Portugal registava, na segunda-feira, 241 surtos ativos em Portugal continental, 84 dos quais em estabelecimentos de educação e ensinos, dados que contrastam com o máximo atingido em fevereiro deste ano (921), segundo dados da DGS.

Mais de metade dos surtos ativos registavam-se na segunda-feira na Região de Lisboa e Vele do Tejo, com 168, enquanto a Região Norte tinha 30 surtos, o Algarve 23, o Alentejo 13 e a região Centro sete, precisa a Direção-Geral da Saúde (DGS) numa resposta enviada à agência Lusa.

De acordo com os dados da DGS, 84 surtos ativos eram em estabelecimentos de educação e ensino dos setores público e privado, que englobam escolas, ensino superior, creches e demais equipamentos sociais.

À data do reporte [segunda-feira], existiam 514 casos de covid-19 acumulados nesses surtos ativos, que dizem respeito a alunos, profissionais e coabitantes dos mesmos, parte dos quais já estarão recuperados”, sublinha.

De acordo com a DGS, trata-se de “um número significativamente inferior ao início do ano”, no período em que as atividades letivas presenciais ainda decorriam e em que se chegaram a registar 190 surtos.

Os dados mostram ainda a existência de cinco surtos em estruturas residenciais para idosos ou instituições particulares de solidariedade social, que resultaram em 23 casos de infeção pelo vírus SARS-CoV-2, parte dos quais já estarão igualmente recuperados.

“Também neste setor a redução do número de surtos tem sido significativa”, afirma a DGS, lembrando que no pico da pandemia, em fevereiro, havia 405 surtos ativos nestas instituições.

Para a DGS, “a diminuição drástica neste contexto demonstra a importância que a vacinação tem tido no controlo da pandemia e na proteção da população mais vulnerável”.

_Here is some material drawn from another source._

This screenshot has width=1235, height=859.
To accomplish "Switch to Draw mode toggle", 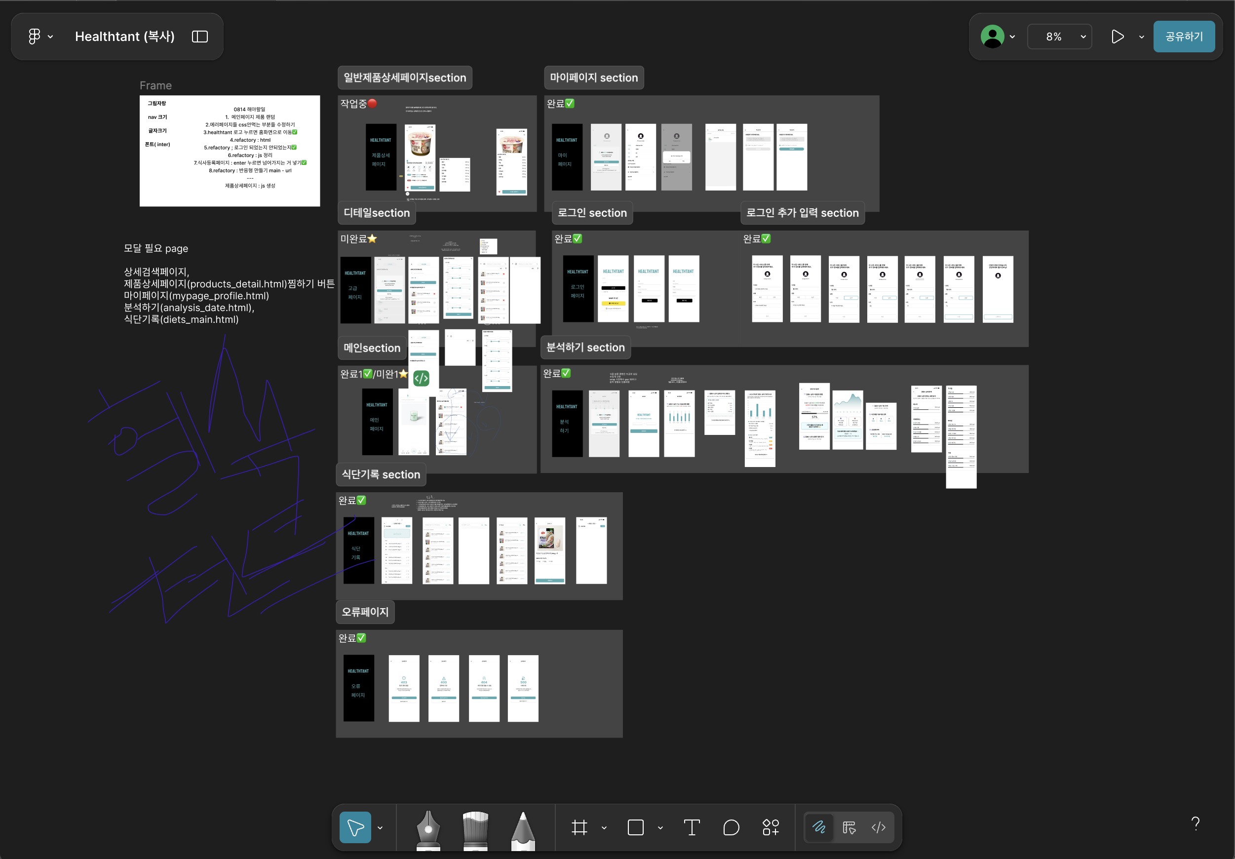I will [819, 827].
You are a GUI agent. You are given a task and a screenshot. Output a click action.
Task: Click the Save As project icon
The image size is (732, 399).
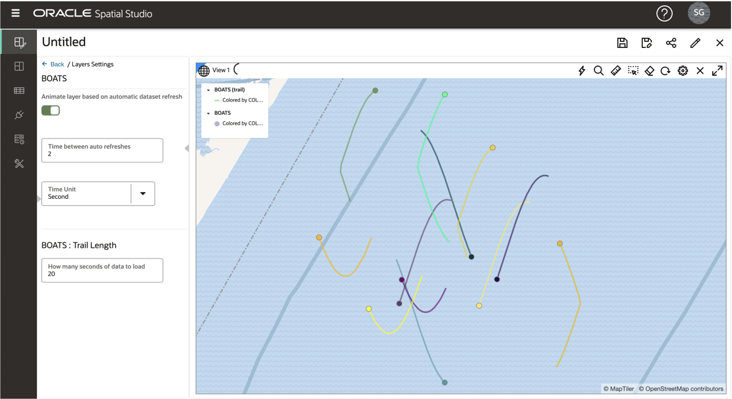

Observa ainda que o número total de surtos ativos (241) “contrasta drasticamente” com o máximo de surtos ativos registado em fevereiro de 2021, quando chegaram a existir em Portugal continental 921 surtos ativos.

Um surto ativo é constituído por dois ou mais casos confirmados com ligação epidemiológica entre si no tempo e no espaço, explica a DGS, adiantando que “só depois de terem decorrido 28 dias após a data do diagnóstico do último caso confirmado (dois períodos de incubação sem novos casos) é que o surto é dado como encerrado”.

Segundo os últimos dados, já foram administradas 6.572.806 vacinas em Portugal, das quais 2.242.562 são segundas doses.

A covid-19 já matou em Portugal 16.983 pessoas dos 838.102 casos de infeção confirmados, de acordo com o boletim mais recente da Direção-Geral da Saúde.

  Portugal registou na segunda-feira mais 625 casos confirmados de infeção pelo coronavírus SARS-CoV-2, a maior parte (401) em Lisboa e Vale do Tejo.

  O número de pessoas internadas subiu para 340, mais 15 do que no dia anterior, e nos cuidados intensivos baixaram para 77, com a saída de cinco doentes, segundo o último boletim epidemiológico da DGS.